15.6.15

Pontas soltas

Nitin Sawhney, “Ek Jaan”, in https://www.youtube.com/watch?v=PYkHUWInRGQ
Não são as areias soltas que destemperam. Não são as nuvens esparsas a embaciar o sol. Não são os gritos estridentes dos infantes na piscina. Não são os arrivistas. Não são os olhos salgados que, por salgados estarem, deixam de ver.
Aliás, salgados os olhos ganham uma lucidez ímpar. Tudo o que vem de frente ganha uma nitidez inigualável. Os véus descobrem-se. A claridade sonda os dedos e os olhos perfumam-se como nunca o foram. Os dantes não interessam. Os ponteiros dos relógios são ausências certas, na própria ausência dos relógios. Domamos o tempo. Fazemos dele o que queremos. Fazemos o queremos. Sem peias, sem mandamentos. No tempero do mar, recolhemos um bálsamo para o tempo vindouro. É como se renascêssemos. Como se fôssemos ao fundo de nós encontrar a pureza, e depois nos perdermos pelas avenidas que construímos no recolhimento das ameias que erguemos.
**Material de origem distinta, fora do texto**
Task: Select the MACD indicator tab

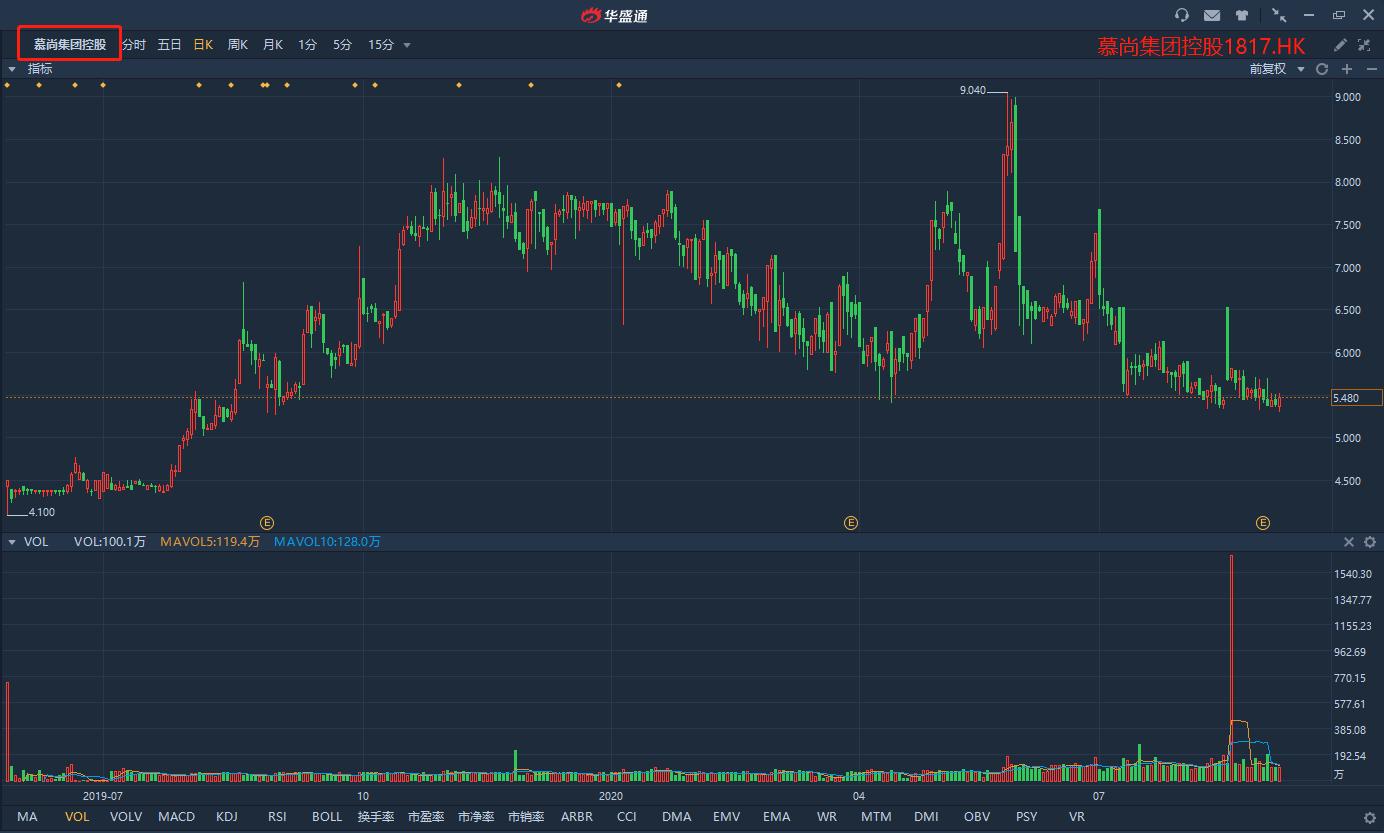Action: click(176, 816)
Há um lá fora que só interessa quando mandemos que assim seja. Fora disso, é a vastidão sob os nossos pés, os armários em que repousamos o pensamento, um refrigério necessário que avaliza a inércia. E, todavia, talvez a tanta preguiça seja lenitivo para sermos imperadores. Do império que nos pertence, o império que tem préstimo. Sabemos que o saber de sermos um só levita neste tempo madraço. Sabemos o que temos de saber, o que nos importa saber. É a ciência maior: uma bússola interior que percorre as veias e aligeira o peso da existência. É por isso que nos sentimos com a leveza de uma andorinha. E voamos para os lugares que queremos que sejam nossa tutoria, quaisquer que sejam, no tempo que nos aprouver. É uma doce hibernação. Um ensimesmar. Talvez egoísta. Mas não importa. Pois é um egoísmo que não diz respeito a mais ninguém.
Nas arcadas da noite, quando os lençóis se aquecem com a quimera dos corpos, somos maestros da orquestra maior. Da que somos seus exclusivos intérpretes. De fora deste tempo, todas as demais coisas parecem irrisórias.